By now it was after 3 p.m. and we had to meet the barge at Wanggoolba Creek half an hour before our 5 p.m. sailing.  There was still one place we wanted to explore and that was Central Station.  We followed the inland track and about half way across the island (about eight kilometres) pulled into Central Station.  This area was originally an old logging village as logging began on the island in 1963.  There are still displays of the various logging machinery and equipment.  Nowadays the area is the main National Park camping area with large, fenced formal camping area set in the rainforest.

There are lots of walks of various lengths leading off in all directions.  As time wasn’t on our side (nor did we have the inclination) to do any of the longer walks we chose to follow the board walk which follows the crystal clear creek down through the rainforest and then back up through the camping area to the car park.  From these photos you may think that the creek bed was just a sandy bottom with no water, but there was definitely a stream flowing.  It was cool and dark along the board walk with the tall trees towering above us and dense ferns on the ground.  The lichen on the fallen trees was very colourful. 

It was time to continue our travel along the rainforest track to Wanggoolba Creek and we still had nine kilometres to go.  There were other vehicles on the track so it was clear there were going to be more than four vehicles on the return trip.  At the barge landing (there isn’t a jetty but the barge drops a ramp down on to the sand for access) we lined up with a number of vehicles and watched the barge arriving.  In addition to the vehicles and their passengers there were a lot of foot passengers from the tourist buses.

We had been told that there would be dingoes on Fraser Island and we hadn’t seen many.  We saw lots of signage warning us, dingo grills and fences and the occasional dingo on the beach.  We were not to be disappointed as hovering around the car park was a lonely dingo looking for something to eat.  With lots of tourists on board the barge there were cameras clicking everywhere!

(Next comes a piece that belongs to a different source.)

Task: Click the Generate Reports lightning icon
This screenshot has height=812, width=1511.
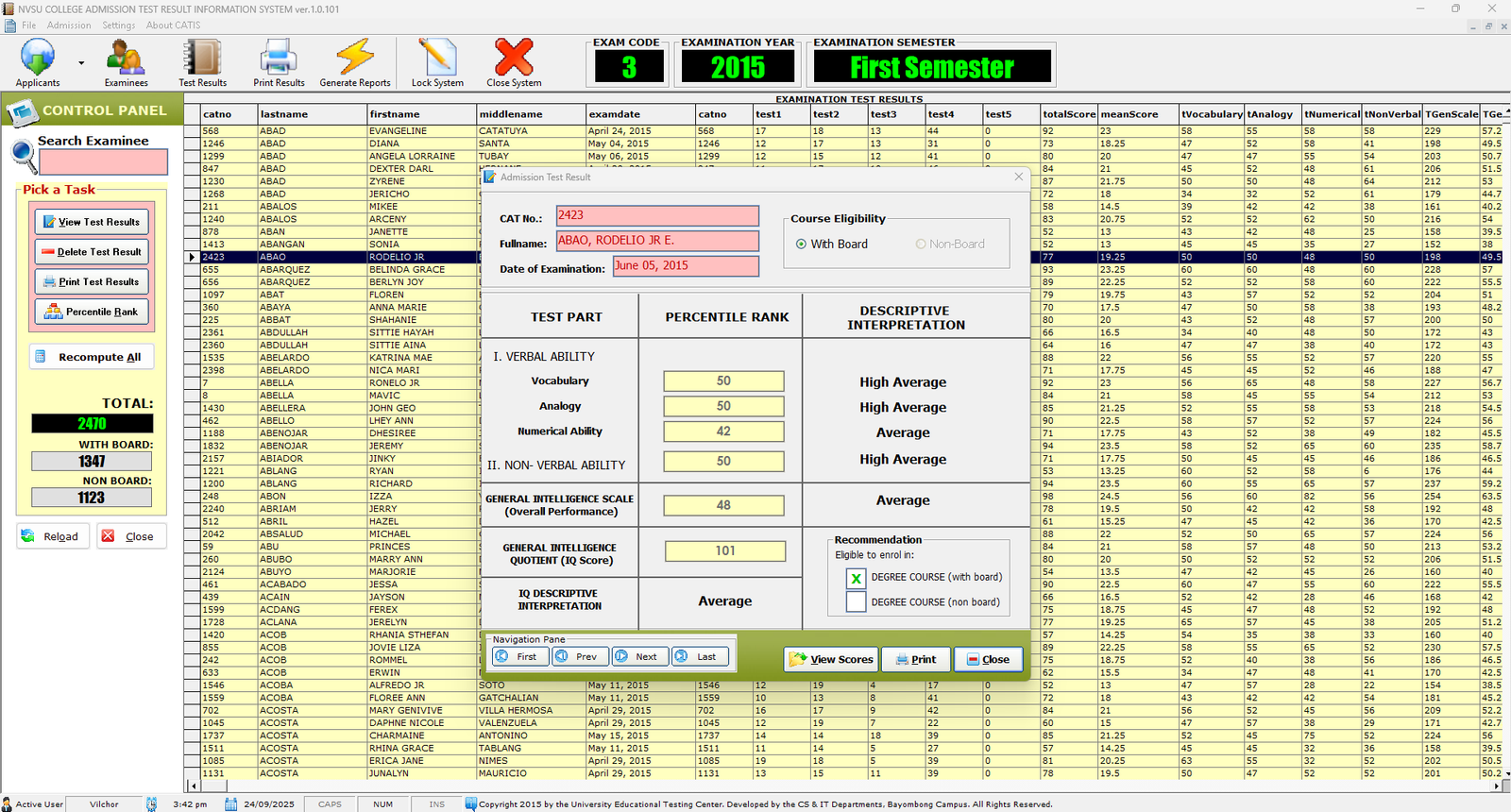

Our barge was late leaving the island, it was waiting for a booked vehicle that didn’t arrive, and as we sailed the early evening sky was beautiful.  We had enjoyed a great three days on the island and certainly recommend it to anyone who is happy with accommodation that is not top class but nature that is.  It was wonderful and we are so pleased we visited.  We had visited the main areas of interest on the island so for us three days was perfect – if you want to go fishing or just to relax more time would be needed.  Fraser Island is certainly a unique part of Australia.